EXERCISE DESCRIPTION: Output the listing below as a two-column CSV with the header instruction,output, one row per entry, placing each entry's text and its answer in separate quoted fields with line breaks replaced by spaces. Omit the pictures.

== DATA SHOWN

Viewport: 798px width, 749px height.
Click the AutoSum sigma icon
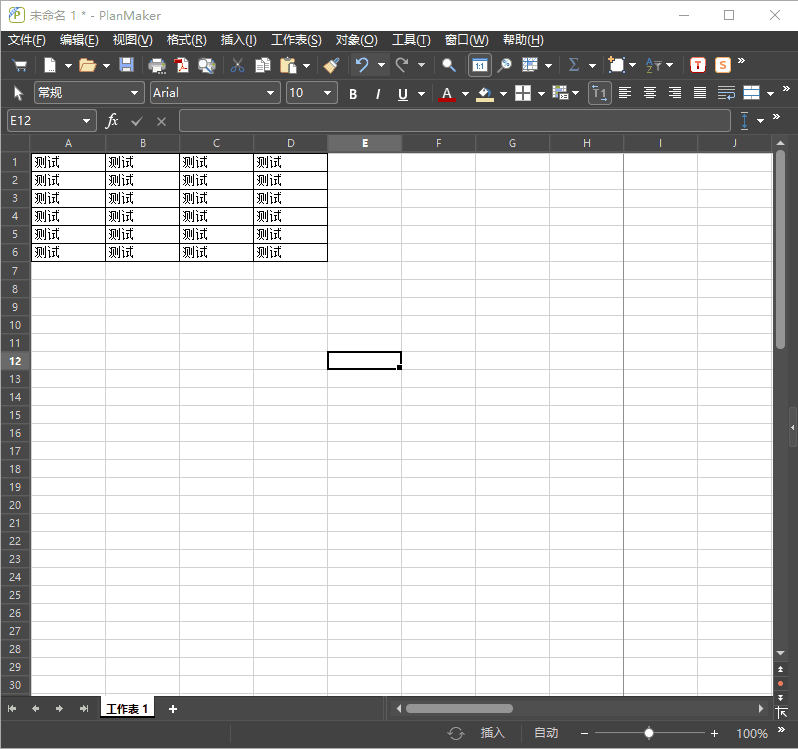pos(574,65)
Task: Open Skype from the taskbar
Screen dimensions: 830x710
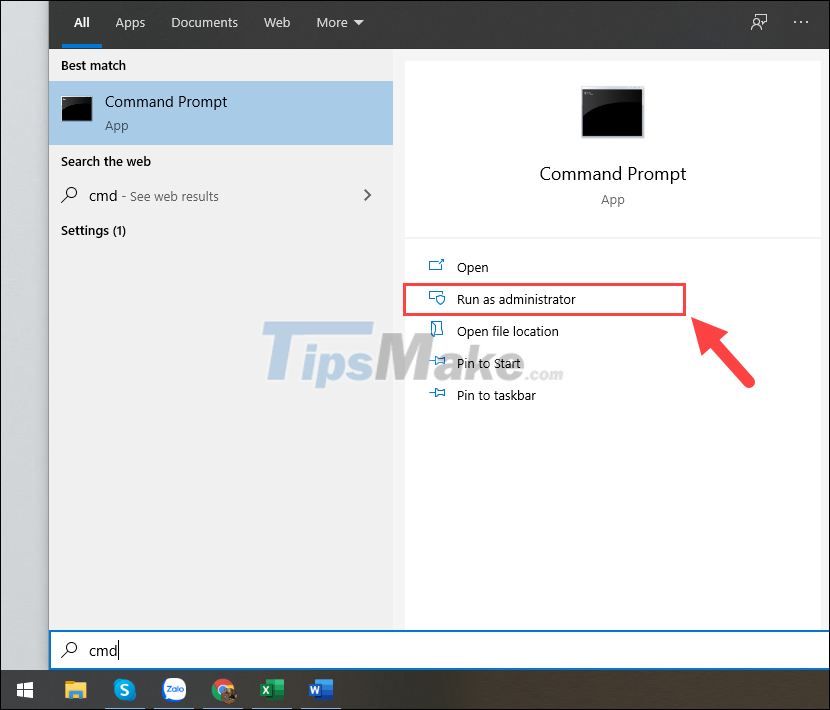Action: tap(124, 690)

====

FINISHED EXERCISE:
instruction,output
"Viewport: 798px width, 749px height. Click the AutoSum sigma icon","pos(574,65)"
"Task: Open Skype from the taskbar Screen dimensions: 830x710","Action: tap(124, 690)"